Светлый фон

— Не торопись с предположениями, — Сторожич усмехнулся, сел рядом. Видишь бабочку?

— Бабочку? — встрепенулся Млый. — Где? В Нави нет бабочек!

— И я тебе говорю о том же. Но раз появились насекомые, то граница совсем близка. Бабочки не могут залетать далеко в Навь.

Млый прищурил глаза и наконец различил над самой травой летящую неуверенными рывками бабочку-поденку. Почти прозрачное тело и слабенькие слюдяные крылья помогали ей оставаться незаметной. В Яви такие бабочки летали громадными стаями. Они появлялись в один прекрасный день словно ниоткуда, чтобы заполнить мириадами тел, как падающим снегом, все небо. Для жизни им отпускались всего лишь сутки.
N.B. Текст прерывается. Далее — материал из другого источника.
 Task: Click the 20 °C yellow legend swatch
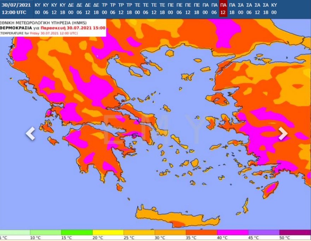108,233
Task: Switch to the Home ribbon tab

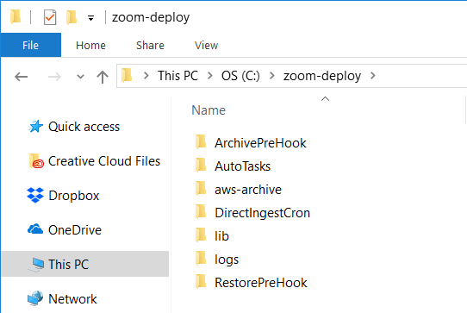Action: [x=90, y=46]
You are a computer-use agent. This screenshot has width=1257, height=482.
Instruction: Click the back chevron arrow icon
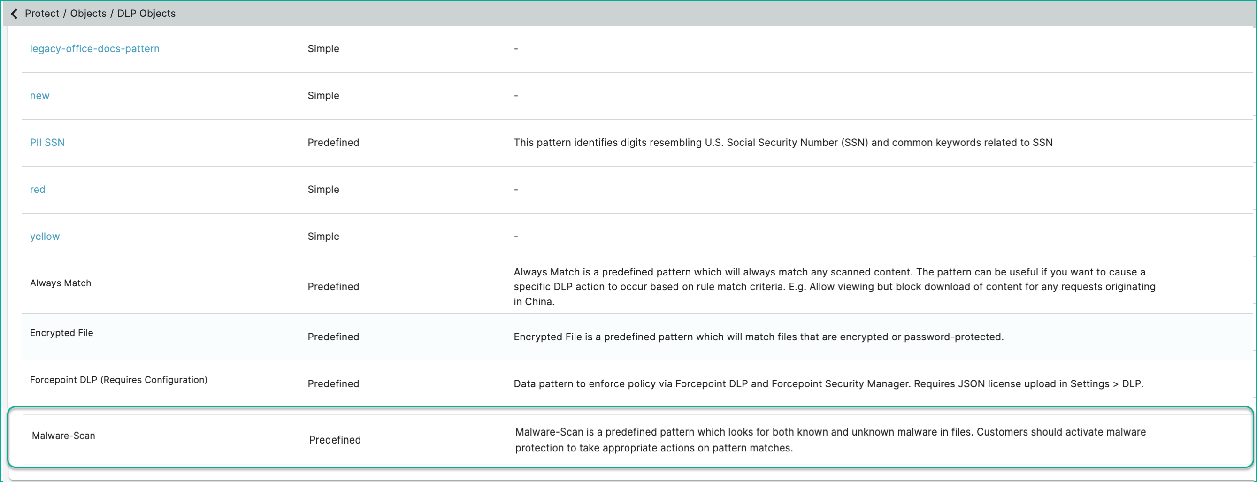point(14,14)
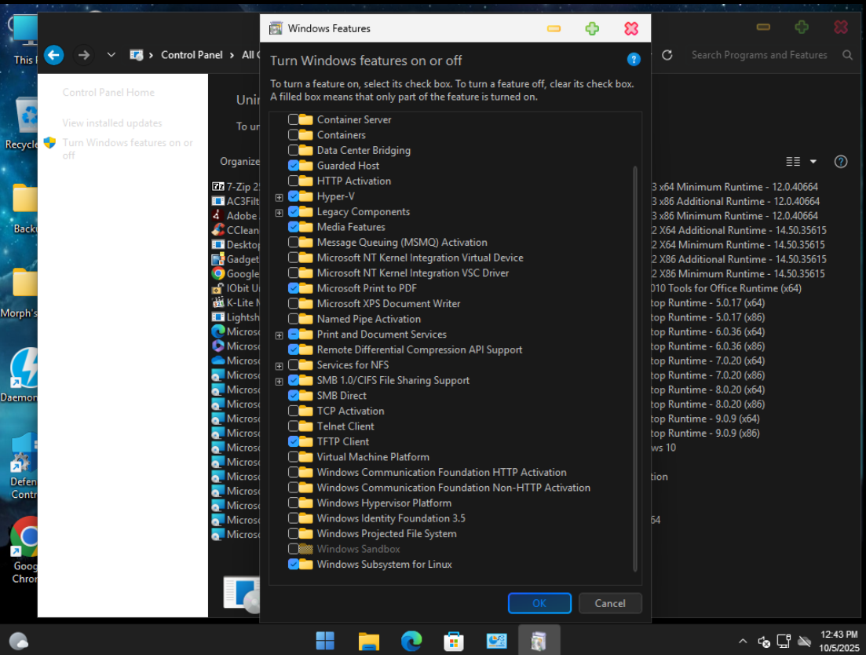The width and height of the screenshot is (866, 655).
Task: Click the Search Programs and Features field
Action: click(758, 55)
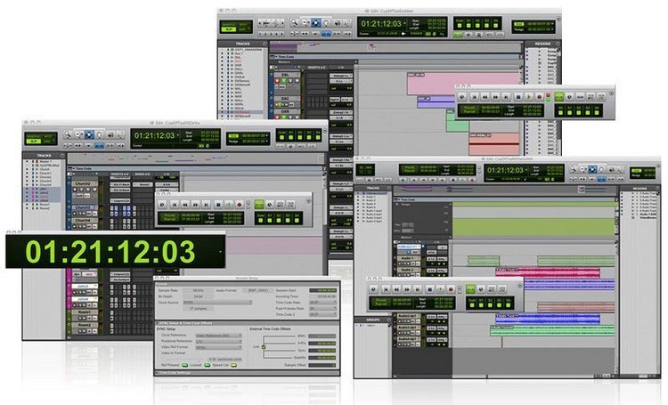668x405 pixels.
Task: Select the Selector tool in CupOfTeaDXDelta toolbar
Action: 89,134
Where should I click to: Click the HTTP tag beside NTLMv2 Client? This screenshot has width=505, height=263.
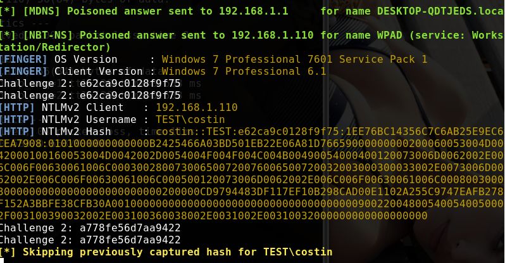click(16, 108)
К вечеру степь покрывалась сплошным вздрагивающим ковром, а в реках тяжело и сыто ворочалась перекормленная рыба. Почему-то Млый вспомнил, что у этих бабочек нет даже рта. Они появляются только для того, чтобы дать жизнь новому потомству и тут же умереть. Ему всегда было жаль этих летучих однодневок.

— Посмотри, — продолжил дасу, — бабочка летит над самой травой. Что она видит, что замечает? Догадывается ли она о нашем существовании? Попробуй, поговори с ней, если сможешь. Сумеешь ли ты ей сказать что-нибудь так, чтобы она поняла? Будешь ли ты уверен, что она поняла тебя до конца?

— Не знаю, — притих Млый. — А ты сможешь?

— Да! — Сторожич протянул руки и, дождавшись, когда поденка окажется рядом, резко хлопнул. Потом на открытой ладони показал Млыю маленькое раздавленное тело. — Думаешь, она не поняла, что я ей сказал? А теперь представь, — продолжил Сторожич, — что существует Некто, знающий о нас то, что нам известно о бабочках. Некто, знающий, как, чем и почему ограничено пространство, называемое нами Вселенной и полагаемое бесконечным. Некто, кто не сможет сообщить нам о своем существовании иначе, чем убив нас. Некто, носящий в своей руке смерть, как язык, как средство общения с нами.

Уничтожая нас, Некто дает о себе знать. А мы, через свою смерть, которая, возможно, значит не больше, чем предостережение путнику, сидящему рядом с убийцей, можем в последний раз увидеть, словно через распахнувшуюся дверь, новые пространства и иные границы. Эта высшая степень страха перед смертью, — когда уже нет возможности что-либо запомнить, — является тем, что вовлекает в действие и связывает всех безымянных участников такой охоты. Череда смертей — это, на самом деле, единственное, что делает возможной систему контактов между различными уровнями реальности внутри больше ничем не ограниченного пространства, в котором смерти без конца повторяются, как повторяется эхо, отражающее само себя.